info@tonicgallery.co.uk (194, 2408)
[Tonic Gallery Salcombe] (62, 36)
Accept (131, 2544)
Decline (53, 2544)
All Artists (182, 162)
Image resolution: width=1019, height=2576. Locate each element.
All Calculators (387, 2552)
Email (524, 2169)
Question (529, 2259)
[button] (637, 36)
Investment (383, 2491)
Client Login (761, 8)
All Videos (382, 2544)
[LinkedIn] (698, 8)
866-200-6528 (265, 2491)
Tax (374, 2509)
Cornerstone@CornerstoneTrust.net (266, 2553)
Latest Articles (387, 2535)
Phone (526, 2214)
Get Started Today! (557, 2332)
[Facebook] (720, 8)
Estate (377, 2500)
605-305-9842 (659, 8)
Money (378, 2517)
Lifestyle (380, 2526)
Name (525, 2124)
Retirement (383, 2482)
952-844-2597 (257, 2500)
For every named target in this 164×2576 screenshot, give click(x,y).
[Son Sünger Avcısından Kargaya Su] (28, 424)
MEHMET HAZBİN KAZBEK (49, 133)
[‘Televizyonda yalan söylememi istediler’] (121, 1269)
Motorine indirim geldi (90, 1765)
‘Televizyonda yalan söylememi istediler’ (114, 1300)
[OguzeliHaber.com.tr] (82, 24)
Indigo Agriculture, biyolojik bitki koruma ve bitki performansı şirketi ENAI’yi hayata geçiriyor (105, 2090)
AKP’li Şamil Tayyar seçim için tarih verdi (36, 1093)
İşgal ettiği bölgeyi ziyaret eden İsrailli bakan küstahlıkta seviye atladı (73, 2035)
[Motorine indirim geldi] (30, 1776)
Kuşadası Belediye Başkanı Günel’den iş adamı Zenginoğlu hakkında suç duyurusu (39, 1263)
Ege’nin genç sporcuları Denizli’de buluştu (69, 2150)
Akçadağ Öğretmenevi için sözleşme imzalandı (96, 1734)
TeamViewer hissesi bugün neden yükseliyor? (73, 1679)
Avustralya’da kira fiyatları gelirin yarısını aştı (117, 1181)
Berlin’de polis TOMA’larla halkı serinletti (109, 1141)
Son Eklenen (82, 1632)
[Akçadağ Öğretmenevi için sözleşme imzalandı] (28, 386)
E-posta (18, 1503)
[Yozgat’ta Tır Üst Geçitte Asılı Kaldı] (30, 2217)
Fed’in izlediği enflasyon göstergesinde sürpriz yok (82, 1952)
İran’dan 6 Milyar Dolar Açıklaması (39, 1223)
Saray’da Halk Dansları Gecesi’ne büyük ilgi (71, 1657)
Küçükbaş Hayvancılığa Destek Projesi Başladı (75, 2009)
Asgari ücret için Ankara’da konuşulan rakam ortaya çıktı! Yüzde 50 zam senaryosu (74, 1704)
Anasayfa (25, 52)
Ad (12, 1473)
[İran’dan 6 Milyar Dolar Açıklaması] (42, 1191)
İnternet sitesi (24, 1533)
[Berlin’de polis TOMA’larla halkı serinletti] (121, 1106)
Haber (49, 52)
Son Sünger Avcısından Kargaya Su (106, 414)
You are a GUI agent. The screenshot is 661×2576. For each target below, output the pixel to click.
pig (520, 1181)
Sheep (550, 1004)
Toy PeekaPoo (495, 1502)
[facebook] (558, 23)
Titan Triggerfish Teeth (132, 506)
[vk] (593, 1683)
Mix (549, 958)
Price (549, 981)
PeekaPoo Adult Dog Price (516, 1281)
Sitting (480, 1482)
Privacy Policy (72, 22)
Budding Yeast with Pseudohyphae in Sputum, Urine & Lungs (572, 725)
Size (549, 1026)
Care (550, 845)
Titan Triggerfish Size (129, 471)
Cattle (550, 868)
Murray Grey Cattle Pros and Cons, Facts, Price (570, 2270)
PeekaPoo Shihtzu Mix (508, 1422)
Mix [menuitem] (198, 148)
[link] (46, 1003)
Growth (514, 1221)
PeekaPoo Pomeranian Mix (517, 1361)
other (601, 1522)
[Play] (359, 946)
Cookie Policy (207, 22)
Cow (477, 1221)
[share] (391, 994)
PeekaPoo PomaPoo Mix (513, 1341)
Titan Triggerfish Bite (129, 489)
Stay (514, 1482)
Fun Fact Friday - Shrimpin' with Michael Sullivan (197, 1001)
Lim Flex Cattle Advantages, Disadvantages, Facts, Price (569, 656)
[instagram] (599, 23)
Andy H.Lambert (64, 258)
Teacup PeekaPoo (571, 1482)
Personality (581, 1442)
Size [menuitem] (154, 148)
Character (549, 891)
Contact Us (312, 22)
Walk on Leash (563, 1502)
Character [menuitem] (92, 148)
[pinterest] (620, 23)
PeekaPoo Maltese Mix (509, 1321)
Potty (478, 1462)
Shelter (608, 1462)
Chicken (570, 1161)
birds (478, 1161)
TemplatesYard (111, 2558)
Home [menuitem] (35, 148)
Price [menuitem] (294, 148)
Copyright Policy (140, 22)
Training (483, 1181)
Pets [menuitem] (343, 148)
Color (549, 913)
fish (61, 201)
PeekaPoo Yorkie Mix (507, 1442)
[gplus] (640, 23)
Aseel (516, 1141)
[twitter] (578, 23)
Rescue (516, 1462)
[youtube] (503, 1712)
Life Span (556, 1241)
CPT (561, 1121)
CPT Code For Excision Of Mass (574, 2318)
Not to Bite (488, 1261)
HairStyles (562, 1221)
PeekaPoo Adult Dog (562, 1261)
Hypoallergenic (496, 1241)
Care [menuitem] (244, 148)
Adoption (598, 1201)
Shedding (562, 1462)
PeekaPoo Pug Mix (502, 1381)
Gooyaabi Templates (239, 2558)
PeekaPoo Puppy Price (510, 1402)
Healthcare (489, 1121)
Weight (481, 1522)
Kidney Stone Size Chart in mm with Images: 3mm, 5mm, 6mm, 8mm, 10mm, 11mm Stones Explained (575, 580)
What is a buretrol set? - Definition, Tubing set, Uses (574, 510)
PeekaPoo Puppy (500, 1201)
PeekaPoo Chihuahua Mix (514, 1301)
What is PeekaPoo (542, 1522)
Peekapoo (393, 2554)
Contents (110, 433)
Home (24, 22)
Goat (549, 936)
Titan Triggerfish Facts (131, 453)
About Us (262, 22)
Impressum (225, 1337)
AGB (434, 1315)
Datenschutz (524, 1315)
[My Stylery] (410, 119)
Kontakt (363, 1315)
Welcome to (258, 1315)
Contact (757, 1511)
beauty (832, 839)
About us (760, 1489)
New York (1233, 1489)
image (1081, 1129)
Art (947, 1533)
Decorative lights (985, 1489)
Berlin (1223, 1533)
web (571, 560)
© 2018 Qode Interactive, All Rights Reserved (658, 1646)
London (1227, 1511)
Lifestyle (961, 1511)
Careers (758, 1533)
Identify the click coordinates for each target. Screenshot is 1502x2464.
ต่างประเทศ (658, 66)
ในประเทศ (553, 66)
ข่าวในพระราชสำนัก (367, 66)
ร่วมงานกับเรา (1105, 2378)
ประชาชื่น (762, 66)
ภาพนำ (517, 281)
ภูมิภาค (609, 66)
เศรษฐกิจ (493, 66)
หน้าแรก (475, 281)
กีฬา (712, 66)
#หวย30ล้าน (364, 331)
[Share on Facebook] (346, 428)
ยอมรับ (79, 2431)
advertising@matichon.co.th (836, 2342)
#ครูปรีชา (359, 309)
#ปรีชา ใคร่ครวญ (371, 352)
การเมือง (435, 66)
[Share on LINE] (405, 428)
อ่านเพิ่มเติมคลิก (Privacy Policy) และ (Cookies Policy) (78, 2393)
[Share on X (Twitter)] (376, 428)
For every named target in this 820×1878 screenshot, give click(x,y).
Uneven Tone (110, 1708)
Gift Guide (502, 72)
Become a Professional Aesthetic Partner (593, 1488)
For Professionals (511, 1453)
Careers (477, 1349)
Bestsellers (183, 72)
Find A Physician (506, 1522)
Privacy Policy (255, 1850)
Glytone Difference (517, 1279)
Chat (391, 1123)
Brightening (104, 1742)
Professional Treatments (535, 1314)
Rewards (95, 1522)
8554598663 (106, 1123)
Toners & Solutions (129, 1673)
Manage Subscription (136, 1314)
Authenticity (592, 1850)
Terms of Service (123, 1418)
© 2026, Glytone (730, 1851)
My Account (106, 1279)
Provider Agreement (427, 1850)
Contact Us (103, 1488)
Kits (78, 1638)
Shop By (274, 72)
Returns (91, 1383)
....................
* _What the exercise asks_:
Would you please copy, word for word, everything above from the line containing "605-305-9842 (659, 8)" down to the line containing "Motorine indirim geldi (90, 1765)", those two lines included?

* _Task solution_:
605-305-9842 (659, 8)
Money (378, 2517)
Lifestyle (380, 2526)
Name (525, 2124)
Retirement (383, 2482)
952-844-2597 (257, 2500)
For every named target in this 164×2576 screenshot, give click(x,y).
[Son Sünger Avcısından Kargaya Su] (28, 424)
MEHMET HAZBİN KAZBEK (49, 133)
[‘Televizyonda yalan söylememi istediler’] (121, 1269)
Motorine indirim geldi (90, 1765)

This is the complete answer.